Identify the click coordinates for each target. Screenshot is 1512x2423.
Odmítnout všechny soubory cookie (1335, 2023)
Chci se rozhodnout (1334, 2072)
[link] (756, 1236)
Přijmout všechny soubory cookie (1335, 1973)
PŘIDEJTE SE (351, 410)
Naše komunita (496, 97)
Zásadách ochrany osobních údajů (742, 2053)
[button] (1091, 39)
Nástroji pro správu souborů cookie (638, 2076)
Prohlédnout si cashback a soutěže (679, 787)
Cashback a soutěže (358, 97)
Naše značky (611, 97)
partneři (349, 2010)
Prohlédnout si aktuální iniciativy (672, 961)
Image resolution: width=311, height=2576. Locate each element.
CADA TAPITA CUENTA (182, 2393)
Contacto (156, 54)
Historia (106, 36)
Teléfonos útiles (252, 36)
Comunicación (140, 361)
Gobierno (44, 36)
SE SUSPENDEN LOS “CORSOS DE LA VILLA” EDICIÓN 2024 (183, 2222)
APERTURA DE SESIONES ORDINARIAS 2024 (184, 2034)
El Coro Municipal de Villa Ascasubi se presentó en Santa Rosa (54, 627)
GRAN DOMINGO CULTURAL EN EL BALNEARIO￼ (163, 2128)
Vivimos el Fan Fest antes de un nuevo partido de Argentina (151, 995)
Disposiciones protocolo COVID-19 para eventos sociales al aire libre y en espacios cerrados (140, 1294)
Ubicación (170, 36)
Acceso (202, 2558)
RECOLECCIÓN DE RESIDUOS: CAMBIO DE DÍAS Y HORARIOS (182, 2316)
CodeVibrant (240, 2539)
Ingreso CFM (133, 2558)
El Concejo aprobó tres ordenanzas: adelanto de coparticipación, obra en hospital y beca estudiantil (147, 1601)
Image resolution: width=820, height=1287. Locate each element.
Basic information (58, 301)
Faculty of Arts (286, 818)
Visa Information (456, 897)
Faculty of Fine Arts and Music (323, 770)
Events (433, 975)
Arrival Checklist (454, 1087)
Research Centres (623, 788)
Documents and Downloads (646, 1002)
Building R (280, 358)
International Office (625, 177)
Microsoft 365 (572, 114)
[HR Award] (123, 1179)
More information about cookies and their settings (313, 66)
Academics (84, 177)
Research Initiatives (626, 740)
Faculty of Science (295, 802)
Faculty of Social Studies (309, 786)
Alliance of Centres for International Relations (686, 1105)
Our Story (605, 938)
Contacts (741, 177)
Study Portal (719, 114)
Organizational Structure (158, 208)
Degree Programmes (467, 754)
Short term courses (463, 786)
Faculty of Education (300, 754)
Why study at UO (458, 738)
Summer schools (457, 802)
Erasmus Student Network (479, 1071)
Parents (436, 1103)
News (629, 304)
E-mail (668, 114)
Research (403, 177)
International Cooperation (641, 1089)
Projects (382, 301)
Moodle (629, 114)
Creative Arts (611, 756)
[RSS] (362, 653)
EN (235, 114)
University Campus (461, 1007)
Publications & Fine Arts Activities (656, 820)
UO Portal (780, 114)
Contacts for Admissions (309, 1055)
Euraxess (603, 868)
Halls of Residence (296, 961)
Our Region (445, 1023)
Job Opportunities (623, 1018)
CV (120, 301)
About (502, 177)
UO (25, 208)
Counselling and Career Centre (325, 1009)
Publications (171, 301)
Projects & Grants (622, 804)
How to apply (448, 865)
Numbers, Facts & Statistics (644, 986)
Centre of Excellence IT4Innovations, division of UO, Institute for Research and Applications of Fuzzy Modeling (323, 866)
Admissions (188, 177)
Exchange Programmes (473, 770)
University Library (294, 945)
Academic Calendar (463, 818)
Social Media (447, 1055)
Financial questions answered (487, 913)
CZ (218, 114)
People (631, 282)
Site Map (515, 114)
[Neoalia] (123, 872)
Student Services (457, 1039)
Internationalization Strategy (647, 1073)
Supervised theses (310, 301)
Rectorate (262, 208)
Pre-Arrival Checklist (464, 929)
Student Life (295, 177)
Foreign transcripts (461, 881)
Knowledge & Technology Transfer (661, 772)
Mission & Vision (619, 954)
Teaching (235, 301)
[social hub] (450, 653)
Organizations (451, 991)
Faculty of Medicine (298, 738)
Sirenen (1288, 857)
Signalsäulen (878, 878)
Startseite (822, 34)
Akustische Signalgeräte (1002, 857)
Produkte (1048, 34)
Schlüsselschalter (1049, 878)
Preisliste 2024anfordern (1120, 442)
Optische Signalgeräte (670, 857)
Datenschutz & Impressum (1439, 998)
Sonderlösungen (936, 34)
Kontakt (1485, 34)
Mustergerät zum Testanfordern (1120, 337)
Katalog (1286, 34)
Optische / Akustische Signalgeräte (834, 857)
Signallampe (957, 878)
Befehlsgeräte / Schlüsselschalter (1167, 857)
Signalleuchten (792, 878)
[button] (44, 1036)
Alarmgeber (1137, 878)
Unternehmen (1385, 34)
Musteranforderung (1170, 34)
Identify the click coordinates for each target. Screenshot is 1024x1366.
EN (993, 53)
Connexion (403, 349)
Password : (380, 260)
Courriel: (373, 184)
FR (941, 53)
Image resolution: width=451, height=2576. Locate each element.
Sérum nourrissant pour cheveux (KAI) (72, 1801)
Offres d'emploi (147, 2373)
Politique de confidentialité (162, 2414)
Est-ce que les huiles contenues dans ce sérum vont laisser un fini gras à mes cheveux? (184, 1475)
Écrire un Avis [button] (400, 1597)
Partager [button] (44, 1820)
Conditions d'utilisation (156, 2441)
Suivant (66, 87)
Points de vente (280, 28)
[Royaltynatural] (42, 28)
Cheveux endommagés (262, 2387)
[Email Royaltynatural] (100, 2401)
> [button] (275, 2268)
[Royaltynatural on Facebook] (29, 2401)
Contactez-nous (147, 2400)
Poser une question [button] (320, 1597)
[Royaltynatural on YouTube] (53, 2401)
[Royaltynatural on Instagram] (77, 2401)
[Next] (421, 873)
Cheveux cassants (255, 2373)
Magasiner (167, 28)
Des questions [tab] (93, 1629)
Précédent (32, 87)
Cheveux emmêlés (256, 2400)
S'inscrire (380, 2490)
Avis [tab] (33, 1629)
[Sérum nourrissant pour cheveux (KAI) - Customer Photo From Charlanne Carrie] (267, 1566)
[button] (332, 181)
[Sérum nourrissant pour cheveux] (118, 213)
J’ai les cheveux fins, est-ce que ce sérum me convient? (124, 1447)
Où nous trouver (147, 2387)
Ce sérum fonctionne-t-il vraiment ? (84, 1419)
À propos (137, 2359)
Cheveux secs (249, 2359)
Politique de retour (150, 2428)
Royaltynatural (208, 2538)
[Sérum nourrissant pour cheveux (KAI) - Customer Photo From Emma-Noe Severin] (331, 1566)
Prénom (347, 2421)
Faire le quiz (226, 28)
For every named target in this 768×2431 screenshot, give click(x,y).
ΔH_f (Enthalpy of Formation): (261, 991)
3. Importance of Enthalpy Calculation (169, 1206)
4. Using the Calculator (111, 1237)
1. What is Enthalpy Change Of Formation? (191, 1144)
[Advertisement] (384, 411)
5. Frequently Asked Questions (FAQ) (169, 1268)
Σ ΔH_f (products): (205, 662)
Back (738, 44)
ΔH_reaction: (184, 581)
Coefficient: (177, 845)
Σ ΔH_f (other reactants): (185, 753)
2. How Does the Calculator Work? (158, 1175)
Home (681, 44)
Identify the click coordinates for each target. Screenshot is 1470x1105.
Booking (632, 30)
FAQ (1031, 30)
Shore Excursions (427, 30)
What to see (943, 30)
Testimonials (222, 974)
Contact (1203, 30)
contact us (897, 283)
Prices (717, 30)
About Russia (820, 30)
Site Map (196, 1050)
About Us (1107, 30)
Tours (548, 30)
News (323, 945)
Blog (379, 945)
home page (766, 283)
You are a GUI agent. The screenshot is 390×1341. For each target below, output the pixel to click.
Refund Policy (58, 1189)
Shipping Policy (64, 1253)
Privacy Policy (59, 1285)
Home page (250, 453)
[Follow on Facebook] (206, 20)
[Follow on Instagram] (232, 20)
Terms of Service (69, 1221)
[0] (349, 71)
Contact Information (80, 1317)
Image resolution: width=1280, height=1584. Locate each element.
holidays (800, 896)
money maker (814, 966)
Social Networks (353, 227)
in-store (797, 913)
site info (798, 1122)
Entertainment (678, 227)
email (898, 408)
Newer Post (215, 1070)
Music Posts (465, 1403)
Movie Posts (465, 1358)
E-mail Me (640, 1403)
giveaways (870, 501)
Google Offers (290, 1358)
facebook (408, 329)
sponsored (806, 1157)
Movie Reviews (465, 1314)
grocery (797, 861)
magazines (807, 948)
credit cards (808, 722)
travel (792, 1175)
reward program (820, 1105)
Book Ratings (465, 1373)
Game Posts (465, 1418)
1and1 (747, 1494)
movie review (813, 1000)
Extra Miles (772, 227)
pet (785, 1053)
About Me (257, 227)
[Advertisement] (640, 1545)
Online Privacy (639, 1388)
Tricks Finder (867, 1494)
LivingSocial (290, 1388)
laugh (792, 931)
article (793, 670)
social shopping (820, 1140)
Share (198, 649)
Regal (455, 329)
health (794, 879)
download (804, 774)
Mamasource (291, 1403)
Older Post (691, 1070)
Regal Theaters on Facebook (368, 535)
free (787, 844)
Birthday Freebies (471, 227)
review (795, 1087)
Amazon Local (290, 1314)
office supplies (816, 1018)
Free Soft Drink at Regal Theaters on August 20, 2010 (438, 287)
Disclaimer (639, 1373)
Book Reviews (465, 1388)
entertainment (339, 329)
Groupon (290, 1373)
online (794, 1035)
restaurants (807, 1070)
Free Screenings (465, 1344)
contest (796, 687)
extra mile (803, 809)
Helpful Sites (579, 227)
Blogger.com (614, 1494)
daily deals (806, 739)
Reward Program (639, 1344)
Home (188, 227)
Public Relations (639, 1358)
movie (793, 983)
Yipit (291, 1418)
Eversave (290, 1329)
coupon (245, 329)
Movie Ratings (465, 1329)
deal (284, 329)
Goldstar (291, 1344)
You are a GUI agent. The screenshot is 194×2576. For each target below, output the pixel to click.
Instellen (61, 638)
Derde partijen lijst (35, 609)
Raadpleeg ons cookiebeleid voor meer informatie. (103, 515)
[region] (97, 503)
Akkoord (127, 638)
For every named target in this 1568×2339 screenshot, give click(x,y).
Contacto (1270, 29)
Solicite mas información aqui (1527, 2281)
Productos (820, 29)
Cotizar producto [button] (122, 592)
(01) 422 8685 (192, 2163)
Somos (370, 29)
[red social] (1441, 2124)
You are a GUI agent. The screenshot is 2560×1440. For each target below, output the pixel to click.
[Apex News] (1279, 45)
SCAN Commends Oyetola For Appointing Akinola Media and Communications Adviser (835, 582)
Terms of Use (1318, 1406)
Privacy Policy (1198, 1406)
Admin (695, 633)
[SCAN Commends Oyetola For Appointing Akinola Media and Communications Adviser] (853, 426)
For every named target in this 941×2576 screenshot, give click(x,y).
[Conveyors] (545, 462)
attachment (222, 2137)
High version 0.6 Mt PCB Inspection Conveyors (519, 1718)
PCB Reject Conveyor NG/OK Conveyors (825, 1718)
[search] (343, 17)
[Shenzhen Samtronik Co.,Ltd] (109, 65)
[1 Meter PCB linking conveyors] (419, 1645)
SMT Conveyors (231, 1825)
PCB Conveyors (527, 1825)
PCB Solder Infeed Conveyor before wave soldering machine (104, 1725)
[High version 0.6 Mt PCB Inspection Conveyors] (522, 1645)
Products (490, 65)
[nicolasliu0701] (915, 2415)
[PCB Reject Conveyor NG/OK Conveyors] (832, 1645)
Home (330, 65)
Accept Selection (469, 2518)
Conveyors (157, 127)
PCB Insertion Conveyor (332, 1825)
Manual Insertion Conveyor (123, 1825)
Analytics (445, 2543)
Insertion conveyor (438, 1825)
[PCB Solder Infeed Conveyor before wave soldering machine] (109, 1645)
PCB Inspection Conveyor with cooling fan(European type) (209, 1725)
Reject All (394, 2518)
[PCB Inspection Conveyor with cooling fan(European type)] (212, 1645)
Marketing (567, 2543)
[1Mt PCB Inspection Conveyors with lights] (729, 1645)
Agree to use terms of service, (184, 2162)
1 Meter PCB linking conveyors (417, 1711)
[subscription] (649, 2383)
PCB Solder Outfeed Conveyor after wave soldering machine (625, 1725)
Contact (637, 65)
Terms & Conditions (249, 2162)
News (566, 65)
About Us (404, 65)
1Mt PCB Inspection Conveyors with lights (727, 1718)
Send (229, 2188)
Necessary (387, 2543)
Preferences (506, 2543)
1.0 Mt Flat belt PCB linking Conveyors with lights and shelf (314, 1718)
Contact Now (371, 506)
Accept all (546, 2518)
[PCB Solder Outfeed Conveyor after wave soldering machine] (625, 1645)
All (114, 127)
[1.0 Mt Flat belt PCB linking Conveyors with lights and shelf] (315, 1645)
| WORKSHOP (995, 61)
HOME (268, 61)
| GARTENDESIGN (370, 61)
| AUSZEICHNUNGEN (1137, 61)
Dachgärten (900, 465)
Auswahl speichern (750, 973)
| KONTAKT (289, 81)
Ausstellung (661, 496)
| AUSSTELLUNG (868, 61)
^^^^^^^^
Check each line of the records for the string "with" and state how many lines contain it. Give only the number.

6